Monday, June 24, 2013

Carpe Diem

When I realized I wouldn't be able to ride a bicycle during our upcoming vacation in France, my husband searched the Internet and found the TravelScoot, a collapsible electric tricycle. Problem solved, I thought. When my fellow travelers take their bikes off the canal boat to cycle into the nearest village, I'll be able to join them. But further research revealed that the TravelScoot relies on hand brakes — one for each rear tire — and I can't operate a hand brake with my affected hand.

How about a tandem bike? An adult tricycle? Neither is available for rent. I reconciled myself to quiet hours alone on the boat.

Then my husband found the EV Rider Transport — a mobility scooter like you see old men riding along the sidewalk … except this one collapses into a compact unit that can be wheeled like a piece of luggage. It's exactly the kind of disability-related purchase I've been resisting for three years.

I tell my husband: "I don't want to spend a couple grand on something I won't use when I get better." 

"We need to do what works for you now," he counters.

"But it's not even fast enough to keep up with a bike," I argue.

"I'll walk with you," he says.

Good point. I hadn't even considered the fact that I can't keep up on walks — much less bike rides.  

We bought a Transport, and I've discovered other uses for it besides taking it to France. I now take my dog for walks. I race through obstacle courses with my niece and nephew, who ditch their own scooters and take mine because it's "more fun."

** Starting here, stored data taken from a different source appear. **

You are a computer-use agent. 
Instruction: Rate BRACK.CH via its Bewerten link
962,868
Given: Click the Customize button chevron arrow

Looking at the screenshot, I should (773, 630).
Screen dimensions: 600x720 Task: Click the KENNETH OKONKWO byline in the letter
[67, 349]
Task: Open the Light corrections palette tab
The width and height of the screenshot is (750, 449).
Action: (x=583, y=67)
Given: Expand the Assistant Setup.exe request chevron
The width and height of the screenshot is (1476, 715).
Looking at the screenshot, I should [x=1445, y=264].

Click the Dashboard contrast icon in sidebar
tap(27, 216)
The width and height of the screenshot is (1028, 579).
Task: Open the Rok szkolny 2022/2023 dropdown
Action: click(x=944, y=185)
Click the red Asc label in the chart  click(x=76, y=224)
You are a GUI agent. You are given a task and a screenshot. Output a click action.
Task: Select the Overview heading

My Transport is fun. I call her "Francine." She reminds me not to put my life on hold while I recover. 

Nate and Abby take Francine for a test drive.

Sunday, June 2, 2013

Problems with Goals

In January I set three goals to be finished by the end of June. I'm not going to achieve any of them. 

The first goal was something I thought I should do but realized I didn't want to do. I crossed it off my list. The stroke has taught me not to waste time on things I don't want to do.

I put the second goal on hold because another project came along that is equally important, but more time sensitive. Pre-stroke my solution to having multiple projects was to try harder and work longer. Post-stroke I don't have the stamina. Deadlines are now guidelines; stuff comes up, priorities shift.

My third goal was to re-learn how to ride a bicycle in preparation for an upcoming trip. I added training wheels to my bike and practiced pedaling at the gym. I improved, but I'm not ready. I now realize there is nothing I could have done to get the result I wanted in the timeframe allotted.

Expecting to regain a particular function within a particular period of time goes against my experience of stroke recovery. Muscles heal only so fast. Nerves grow only so fast. It's important to have goals. They get me out of bed and into action. But I need to be smart about the goals I set. When my goal is specific, I need to avoid deadlines. When there is a deadline, I need to frame the goal broadly, allowing for a variety of solutions.

The better goal for me is: By the end of June, figure out how to join my fellow travelers as they cycle through the French countryside.

Oh yeah — and, some day, learn to ride a bike … if I really want to.